Revolviendo todo, cerrando capítulos

Es un proceso complejo este de tener que revolver todo, decidiendo qué debo desechar, qué debo conservar y, sobre todo, qué me debo llevar en mi mudanza. Vuelo a Santiago con LAN Chile y sólo me permiten llevar una maleta de un máximo de 20 kg. Está claro que terminaré pagando sobrepeso, pero mi intención es pagar lo menos posible (obvio).

Lo curioso es que en medio del proceso de desocupar el apartamento y la oficina en donde hice vida durante los últimos años, han ido apareciendo libros, papeles, cd de datos y demás objetos curiosos que no sabía, o bien no recordaba, que aún tenía “a mano”. Esas cosas que emergen entre otras que debí botar hace mucho, hacen de éste un proceso más llevadero y, en el mejor de los casos, me dan ánimos para seguir adelante con mis planes.

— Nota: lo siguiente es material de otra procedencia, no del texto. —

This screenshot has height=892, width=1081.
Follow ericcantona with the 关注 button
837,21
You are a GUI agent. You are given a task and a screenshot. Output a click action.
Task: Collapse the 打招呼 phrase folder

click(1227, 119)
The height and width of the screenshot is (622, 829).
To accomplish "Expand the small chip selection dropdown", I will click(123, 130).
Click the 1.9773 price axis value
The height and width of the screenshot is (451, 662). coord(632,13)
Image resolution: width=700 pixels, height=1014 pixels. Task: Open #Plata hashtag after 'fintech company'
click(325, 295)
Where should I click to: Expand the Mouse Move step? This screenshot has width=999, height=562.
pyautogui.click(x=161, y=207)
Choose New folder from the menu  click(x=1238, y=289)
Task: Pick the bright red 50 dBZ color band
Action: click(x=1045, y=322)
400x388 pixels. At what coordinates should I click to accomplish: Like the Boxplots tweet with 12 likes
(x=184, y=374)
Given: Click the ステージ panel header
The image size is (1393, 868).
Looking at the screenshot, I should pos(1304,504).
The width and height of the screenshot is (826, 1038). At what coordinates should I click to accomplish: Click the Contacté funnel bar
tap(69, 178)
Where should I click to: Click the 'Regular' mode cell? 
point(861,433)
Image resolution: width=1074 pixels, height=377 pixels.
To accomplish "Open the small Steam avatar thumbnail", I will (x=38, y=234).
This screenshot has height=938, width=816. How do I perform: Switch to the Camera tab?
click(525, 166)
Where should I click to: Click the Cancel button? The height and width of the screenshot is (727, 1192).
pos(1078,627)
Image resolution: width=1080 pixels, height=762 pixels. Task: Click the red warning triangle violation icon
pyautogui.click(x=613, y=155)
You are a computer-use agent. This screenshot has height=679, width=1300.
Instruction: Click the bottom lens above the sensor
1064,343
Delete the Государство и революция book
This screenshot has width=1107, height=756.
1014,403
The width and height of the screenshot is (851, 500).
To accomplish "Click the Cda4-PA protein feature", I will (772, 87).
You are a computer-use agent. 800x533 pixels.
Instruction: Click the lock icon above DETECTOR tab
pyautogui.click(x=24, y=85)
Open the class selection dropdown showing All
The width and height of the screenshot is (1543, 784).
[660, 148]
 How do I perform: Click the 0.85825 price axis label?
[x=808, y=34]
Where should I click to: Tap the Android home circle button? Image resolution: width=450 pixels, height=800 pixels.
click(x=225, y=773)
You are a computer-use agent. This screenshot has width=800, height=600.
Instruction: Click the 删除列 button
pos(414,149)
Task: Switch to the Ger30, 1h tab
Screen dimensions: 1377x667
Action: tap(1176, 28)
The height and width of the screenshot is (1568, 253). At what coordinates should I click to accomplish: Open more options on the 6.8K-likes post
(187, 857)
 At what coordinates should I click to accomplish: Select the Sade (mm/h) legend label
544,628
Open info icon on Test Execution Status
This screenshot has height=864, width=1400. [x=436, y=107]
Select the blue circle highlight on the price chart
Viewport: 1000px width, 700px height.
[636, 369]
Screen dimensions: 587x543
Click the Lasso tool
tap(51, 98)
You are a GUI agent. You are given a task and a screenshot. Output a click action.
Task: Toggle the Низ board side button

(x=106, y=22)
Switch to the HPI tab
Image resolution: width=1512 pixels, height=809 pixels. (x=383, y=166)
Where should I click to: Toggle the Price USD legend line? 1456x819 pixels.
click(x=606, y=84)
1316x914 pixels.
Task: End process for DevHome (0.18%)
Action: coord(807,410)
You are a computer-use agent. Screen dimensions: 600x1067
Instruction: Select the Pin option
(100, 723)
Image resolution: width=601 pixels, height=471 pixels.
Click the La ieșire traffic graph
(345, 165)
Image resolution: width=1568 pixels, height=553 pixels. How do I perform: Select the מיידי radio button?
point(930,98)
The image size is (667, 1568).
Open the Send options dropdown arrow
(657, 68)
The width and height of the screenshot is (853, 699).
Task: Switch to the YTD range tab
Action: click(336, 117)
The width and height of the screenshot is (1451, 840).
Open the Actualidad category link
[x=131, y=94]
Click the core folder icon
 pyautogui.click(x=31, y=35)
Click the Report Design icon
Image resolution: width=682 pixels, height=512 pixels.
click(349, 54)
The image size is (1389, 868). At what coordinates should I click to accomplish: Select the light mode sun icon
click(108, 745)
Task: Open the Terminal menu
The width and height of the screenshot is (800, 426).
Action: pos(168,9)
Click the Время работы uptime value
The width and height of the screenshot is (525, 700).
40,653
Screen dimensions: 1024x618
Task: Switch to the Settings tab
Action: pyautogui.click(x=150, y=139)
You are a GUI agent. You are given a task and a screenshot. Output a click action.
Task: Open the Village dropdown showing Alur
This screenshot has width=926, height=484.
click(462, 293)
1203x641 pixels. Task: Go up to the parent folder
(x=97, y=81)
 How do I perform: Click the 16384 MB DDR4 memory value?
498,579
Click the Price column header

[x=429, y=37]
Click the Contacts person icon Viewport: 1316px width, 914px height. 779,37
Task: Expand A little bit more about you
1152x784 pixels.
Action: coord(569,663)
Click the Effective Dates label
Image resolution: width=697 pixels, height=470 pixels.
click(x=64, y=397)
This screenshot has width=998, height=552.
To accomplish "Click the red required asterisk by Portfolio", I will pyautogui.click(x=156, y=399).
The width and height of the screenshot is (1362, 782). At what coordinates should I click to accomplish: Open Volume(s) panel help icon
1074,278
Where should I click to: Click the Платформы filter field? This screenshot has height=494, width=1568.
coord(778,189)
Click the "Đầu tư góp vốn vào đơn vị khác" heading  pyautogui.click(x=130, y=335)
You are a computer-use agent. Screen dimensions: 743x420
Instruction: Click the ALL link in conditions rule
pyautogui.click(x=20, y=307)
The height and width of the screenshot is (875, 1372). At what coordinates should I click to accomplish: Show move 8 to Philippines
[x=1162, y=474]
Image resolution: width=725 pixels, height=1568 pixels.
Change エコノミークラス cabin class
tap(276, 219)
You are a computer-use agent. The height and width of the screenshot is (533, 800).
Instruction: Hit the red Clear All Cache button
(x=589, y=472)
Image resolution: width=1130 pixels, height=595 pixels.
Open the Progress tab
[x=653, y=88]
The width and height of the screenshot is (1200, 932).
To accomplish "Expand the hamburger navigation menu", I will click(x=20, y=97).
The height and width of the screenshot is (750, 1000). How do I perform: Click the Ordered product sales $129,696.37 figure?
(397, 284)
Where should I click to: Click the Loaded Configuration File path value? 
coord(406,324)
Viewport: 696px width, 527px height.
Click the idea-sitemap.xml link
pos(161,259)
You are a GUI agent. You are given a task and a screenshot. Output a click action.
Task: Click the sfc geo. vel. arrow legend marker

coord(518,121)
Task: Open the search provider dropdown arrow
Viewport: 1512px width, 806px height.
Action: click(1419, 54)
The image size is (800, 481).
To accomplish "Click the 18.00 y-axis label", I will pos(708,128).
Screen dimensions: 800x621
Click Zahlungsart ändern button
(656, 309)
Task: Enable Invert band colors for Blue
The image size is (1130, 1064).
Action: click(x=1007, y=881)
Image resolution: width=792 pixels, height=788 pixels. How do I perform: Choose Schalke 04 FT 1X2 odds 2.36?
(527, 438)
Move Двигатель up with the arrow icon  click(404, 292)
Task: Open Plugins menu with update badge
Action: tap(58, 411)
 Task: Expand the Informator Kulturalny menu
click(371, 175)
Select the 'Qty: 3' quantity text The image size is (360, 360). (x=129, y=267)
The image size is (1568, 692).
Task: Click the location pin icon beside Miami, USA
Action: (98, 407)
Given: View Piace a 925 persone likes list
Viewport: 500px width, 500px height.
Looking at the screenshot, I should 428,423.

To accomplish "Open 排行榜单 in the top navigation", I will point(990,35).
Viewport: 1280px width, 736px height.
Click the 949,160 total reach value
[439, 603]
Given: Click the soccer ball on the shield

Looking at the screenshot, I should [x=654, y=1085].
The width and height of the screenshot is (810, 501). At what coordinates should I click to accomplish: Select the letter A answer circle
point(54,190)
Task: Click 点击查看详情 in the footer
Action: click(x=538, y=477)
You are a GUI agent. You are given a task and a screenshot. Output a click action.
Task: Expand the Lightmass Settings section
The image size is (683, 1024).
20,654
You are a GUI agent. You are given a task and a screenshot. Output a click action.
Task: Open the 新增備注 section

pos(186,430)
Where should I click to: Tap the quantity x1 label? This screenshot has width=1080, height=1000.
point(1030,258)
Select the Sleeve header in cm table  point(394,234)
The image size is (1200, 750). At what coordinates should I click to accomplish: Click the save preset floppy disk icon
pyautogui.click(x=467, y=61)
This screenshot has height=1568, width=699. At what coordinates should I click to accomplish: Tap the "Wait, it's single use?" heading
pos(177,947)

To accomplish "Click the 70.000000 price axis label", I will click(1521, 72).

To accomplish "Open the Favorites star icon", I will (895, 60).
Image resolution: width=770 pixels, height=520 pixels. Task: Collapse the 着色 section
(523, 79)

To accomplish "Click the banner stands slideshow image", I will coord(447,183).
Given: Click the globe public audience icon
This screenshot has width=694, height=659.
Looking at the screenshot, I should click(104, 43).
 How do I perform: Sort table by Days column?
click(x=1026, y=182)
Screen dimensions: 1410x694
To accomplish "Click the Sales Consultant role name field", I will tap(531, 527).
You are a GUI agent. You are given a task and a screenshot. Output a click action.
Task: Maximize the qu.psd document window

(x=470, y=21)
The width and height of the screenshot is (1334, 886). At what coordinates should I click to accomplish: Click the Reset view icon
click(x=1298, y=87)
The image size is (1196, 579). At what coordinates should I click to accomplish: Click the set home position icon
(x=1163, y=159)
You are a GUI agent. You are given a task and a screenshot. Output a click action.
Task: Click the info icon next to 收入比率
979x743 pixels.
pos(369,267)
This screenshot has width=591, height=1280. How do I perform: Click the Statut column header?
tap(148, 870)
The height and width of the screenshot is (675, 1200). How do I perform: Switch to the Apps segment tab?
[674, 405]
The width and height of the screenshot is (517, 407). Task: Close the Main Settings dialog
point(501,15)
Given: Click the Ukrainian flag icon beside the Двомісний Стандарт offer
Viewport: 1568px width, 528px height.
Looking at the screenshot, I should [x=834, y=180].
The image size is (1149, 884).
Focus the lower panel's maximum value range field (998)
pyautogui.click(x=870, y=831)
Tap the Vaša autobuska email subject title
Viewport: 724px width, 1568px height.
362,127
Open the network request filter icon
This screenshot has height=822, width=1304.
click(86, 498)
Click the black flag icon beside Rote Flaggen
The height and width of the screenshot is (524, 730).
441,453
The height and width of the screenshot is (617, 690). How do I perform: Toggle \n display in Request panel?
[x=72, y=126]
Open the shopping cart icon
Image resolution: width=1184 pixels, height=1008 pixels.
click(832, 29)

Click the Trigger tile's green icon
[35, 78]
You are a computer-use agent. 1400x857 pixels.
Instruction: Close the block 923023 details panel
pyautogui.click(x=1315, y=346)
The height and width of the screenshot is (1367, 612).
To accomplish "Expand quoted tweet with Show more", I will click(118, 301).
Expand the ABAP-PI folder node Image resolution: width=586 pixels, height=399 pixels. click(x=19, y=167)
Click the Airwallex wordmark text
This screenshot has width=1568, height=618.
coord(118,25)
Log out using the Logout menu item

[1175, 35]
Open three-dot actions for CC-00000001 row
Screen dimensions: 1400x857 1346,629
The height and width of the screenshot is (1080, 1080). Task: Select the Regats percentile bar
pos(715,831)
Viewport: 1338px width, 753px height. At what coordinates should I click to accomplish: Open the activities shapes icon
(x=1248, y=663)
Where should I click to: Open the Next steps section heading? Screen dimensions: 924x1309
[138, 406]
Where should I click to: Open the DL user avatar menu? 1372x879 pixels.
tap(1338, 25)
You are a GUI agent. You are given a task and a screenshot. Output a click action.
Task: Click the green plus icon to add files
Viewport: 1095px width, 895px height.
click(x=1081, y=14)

mi primera grabadora, mis primeras entrevistasProbablemente, uno de los objetos más curiosos que reaparecieron en estos días, fue mi primera grabadora, acompañada fielmente por sus mini cassettes de cinta. Esa Aiwa, que mi mamá compró a finales de los 90 para ella, aún funciona, sólo hubo que sustituirle las baterías AA.

Con esa grabadora en mano y un vacío en el estómago que pocas veces he vuelto a sentir, hice mis primeras entrevistas para la universidad: grabé las voces de los miembros de la comunidad wayú que vivían en el Terminal de Autobuses de Valencia, le hice una entrevista de personalidad a mi profesor de filosofía, indagué la opinión política de la gente de a pie en las calles de Carabobo.

También me acompañó cuando empecé a trabajar como periodista en valencia.com.ve y tuve la oportunidad de contactar a gente que me resultaba menos accesible cuando era estudiante a secas. Con ella grabé, entre otras, las voces del pintor Braulio Salazar, de la maestra Nina Nikanórova y del torero Bernardo Valencia. Con ella reté al ex-presidente de la Fundación Teatro Municipal de Valencia al preguntarle por qué nuestro principal recinto teatral era excluyente (me hizo gracia comprobar que esa grabación todavía existe).

Dándole uso a esa grabadora decidí que sí, que definitivamente quería ser periodista. Pero como quería ser periodista digital, pues me convenía más una grabadora digital. Después de esa Aiwa he tenido al menos dos más, más modernas, más cómodas, más eficientes… pero menos significativas.

De cualquier manera, toda esta historia no fue suficiente para que la grabadora de mini cassettes consiguiera un espacio en mi maleta… Son solo 20 kg. y quiero que sean de futuro, no de pasado.